Only the lines that hold "computer" should be in the answer, each copied from the data below.
DATA UNDER STUDY START
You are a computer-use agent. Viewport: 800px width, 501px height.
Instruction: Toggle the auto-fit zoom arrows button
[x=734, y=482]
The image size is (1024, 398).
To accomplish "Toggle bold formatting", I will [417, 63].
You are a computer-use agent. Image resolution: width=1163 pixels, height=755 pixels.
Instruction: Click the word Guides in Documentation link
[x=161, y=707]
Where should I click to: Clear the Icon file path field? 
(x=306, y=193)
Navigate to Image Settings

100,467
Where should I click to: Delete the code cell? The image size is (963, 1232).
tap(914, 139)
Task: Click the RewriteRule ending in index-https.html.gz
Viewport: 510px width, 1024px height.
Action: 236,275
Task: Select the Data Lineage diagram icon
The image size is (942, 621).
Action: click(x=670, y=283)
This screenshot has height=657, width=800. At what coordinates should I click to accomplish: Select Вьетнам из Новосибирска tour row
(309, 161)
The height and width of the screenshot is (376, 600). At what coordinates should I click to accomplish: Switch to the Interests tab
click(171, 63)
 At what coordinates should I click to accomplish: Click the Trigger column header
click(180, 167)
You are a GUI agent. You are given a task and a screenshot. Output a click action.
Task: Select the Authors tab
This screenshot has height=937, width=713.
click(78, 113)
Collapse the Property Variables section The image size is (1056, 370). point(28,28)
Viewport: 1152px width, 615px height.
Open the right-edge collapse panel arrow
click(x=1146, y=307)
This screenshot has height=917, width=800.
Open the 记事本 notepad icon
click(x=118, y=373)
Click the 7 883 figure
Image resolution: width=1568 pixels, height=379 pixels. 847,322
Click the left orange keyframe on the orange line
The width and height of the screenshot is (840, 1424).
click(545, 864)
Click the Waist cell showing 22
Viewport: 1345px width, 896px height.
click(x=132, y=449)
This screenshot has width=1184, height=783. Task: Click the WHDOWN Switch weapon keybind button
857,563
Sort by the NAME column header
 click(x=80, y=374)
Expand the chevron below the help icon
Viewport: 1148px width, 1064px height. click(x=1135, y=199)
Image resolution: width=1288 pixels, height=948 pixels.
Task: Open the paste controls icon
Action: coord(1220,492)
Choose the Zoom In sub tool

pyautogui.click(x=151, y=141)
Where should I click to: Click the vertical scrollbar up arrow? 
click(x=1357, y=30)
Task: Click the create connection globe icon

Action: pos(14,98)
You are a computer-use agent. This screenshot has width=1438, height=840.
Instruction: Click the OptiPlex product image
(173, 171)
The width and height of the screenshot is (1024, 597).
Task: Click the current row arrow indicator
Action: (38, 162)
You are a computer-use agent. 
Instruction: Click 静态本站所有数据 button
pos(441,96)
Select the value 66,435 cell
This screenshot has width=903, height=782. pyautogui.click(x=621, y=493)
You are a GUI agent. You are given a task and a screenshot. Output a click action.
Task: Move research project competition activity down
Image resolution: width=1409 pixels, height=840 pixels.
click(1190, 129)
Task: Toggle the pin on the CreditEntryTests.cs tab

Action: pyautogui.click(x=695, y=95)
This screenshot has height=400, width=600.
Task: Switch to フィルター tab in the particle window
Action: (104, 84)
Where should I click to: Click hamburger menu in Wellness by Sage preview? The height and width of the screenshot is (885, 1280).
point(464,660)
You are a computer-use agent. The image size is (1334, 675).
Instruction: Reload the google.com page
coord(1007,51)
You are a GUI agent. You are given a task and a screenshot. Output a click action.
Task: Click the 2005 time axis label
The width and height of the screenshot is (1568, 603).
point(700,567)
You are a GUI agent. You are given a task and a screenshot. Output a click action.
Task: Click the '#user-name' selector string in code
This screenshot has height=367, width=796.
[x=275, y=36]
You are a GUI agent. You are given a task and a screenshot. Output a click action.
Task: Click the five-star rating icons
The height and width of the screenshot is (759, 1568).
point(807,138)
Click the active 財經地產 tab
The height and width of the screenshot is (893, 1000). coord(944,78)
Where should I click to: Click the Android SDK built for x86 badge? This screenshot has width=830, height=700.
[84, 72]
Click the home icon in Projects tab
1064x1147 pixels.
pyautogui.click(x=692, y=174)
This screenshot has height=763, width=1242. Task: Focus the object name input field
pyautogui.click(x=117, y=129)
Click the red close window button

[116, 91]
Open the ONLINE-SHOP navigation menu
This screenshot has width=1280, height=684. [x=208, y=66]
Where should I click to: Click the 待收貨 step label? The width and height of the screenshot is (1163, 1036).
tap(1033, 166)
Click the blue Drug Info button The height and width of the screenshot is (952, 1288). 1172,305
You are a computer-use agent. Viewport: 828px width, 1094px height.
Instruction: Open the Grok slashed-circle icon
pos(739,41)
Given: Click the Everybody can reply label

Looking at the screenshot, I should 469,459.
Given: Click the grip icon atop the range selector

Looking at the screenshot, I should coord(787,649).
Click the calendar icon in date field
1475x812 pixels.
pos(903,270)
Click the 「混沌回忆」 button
DATA UNDER STUDY END
▶ _RESPONSE AREA_
You are a computer-use agent. Viewport: 800px width, 501px height.
You are a computer-use agent. Image resolution: width=1163 pixels, height=755 pixels.
You are a computer-use agent. This screenshot has width=1438, height=840.
You are a computer-use agent. 
You are a computer-use agent. The image size is (1334, 675).
You are a computer-use agent. Viewport: 828px width, 1094px height.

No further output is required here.